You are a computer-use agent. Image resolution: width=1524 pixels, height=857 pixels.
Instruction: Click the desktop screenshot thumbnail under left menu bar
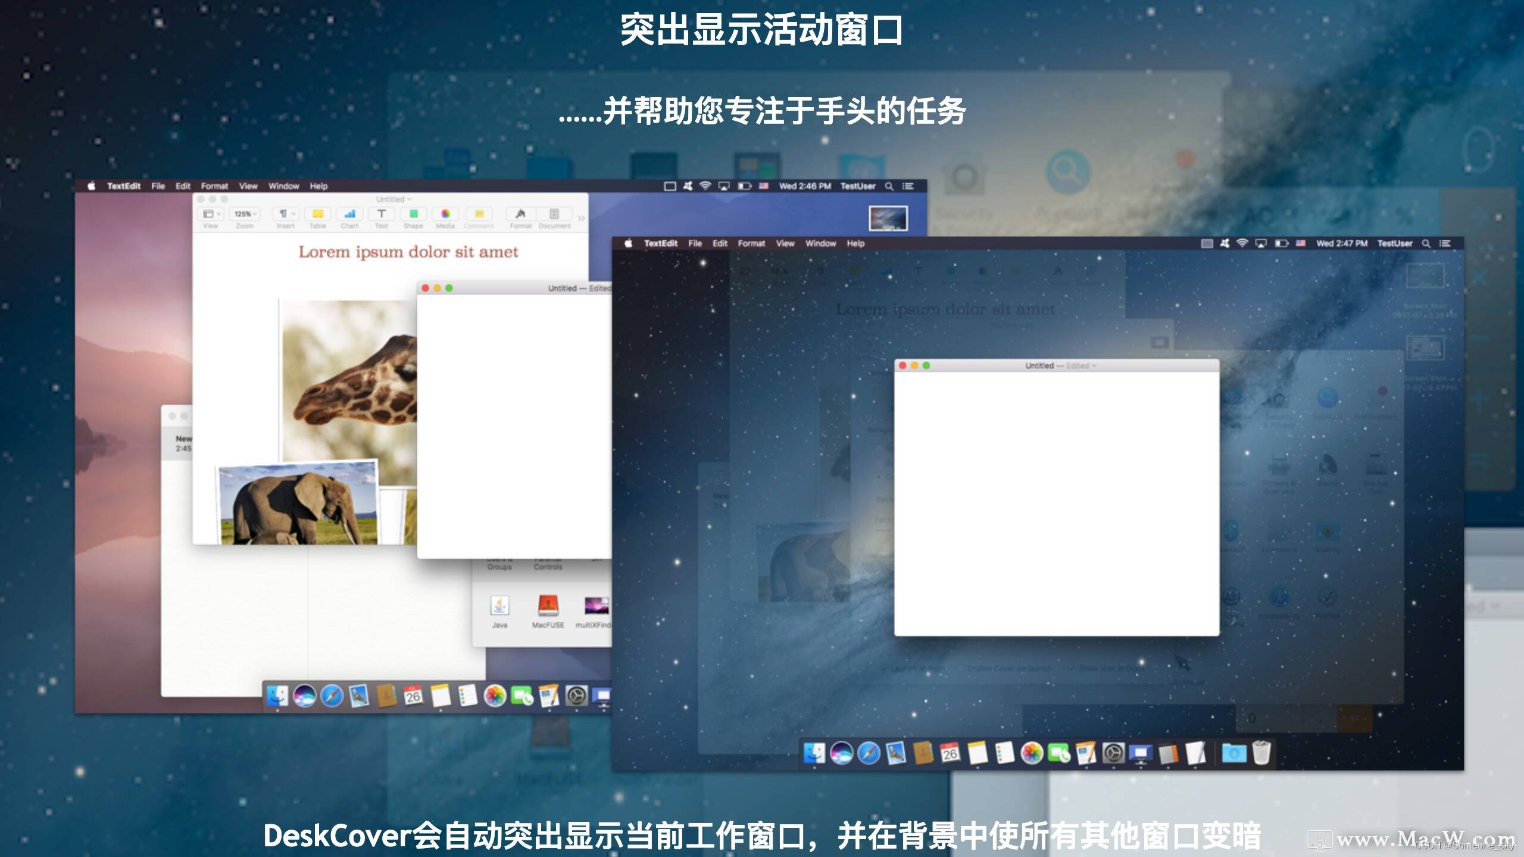pyautogui.click(x=888, y=218)
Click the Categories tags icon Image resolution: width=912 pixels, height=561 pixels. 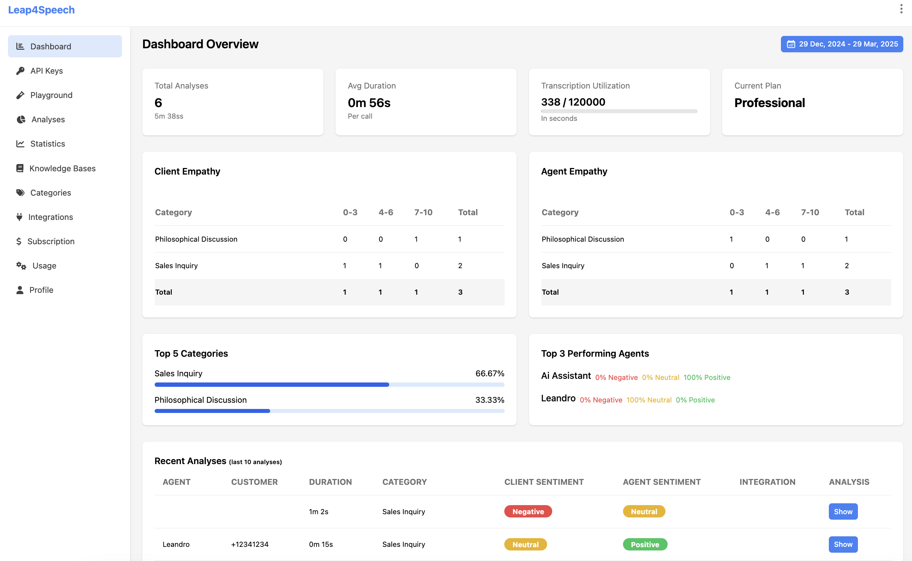click(20, 193)
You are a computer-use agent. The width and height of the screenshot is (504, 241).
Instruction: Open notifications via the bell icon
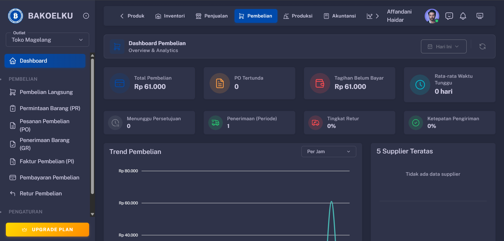463,16
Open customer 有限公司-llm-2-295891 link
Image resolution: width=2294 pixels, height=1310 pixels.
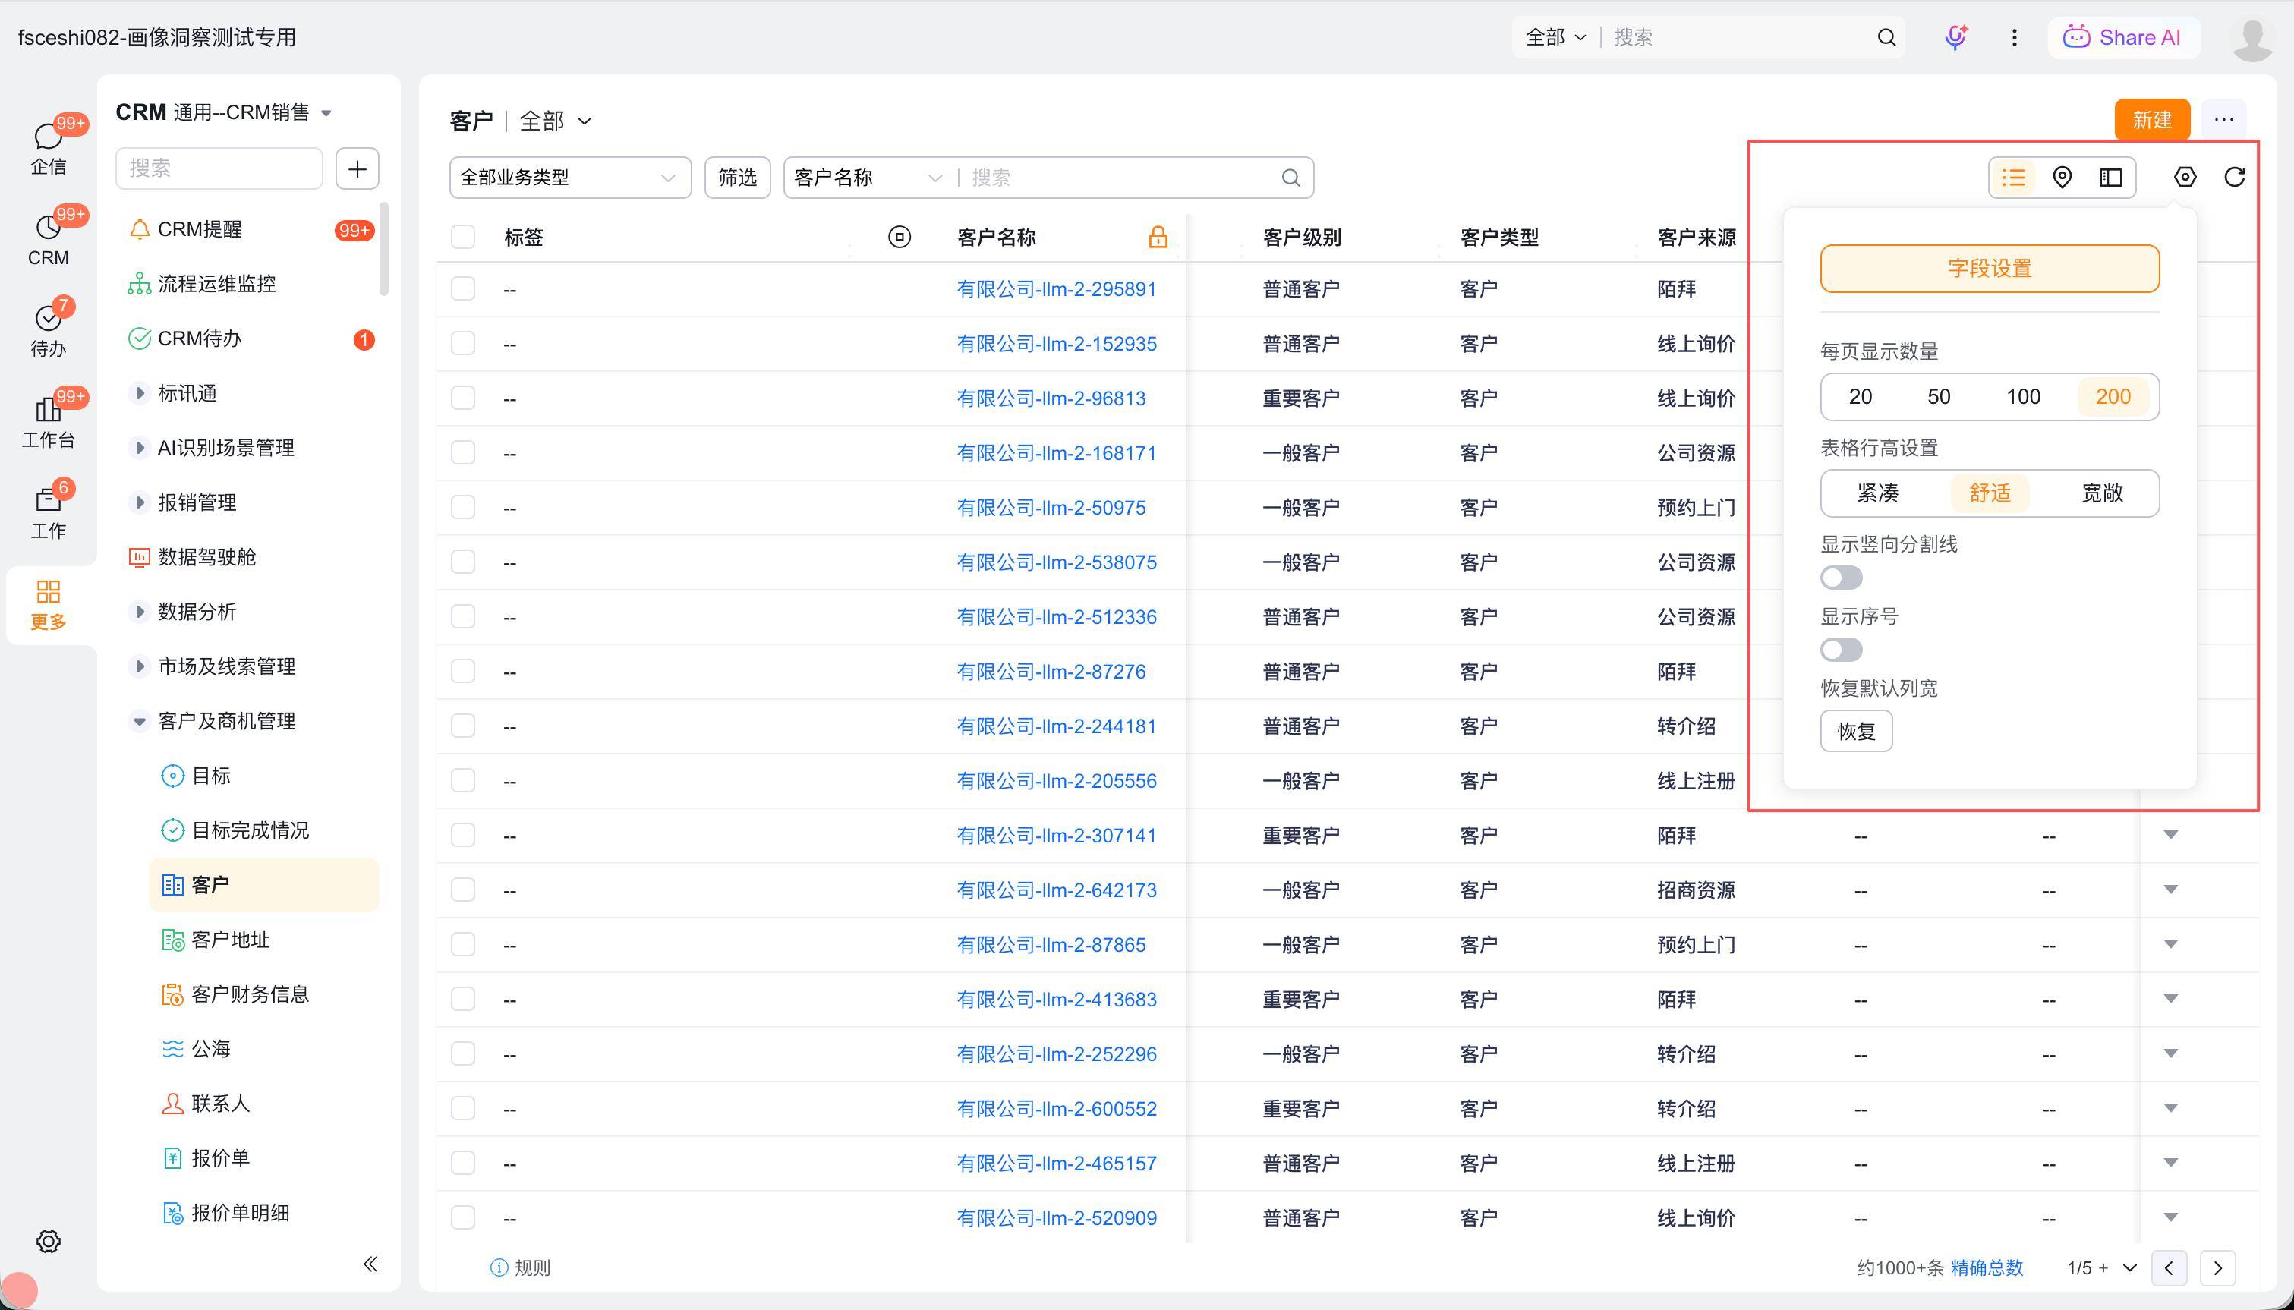(x=1055, y=289)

——————

> **Work item**
Transcribe exactly, and without any pictures, each line from the one that holds "Image resolution: width=2294" through the final line of the material above.

> **Result of the task**
Image resolution: width=2294 pixels, height=1310 pixels.
(x=1055, y=289)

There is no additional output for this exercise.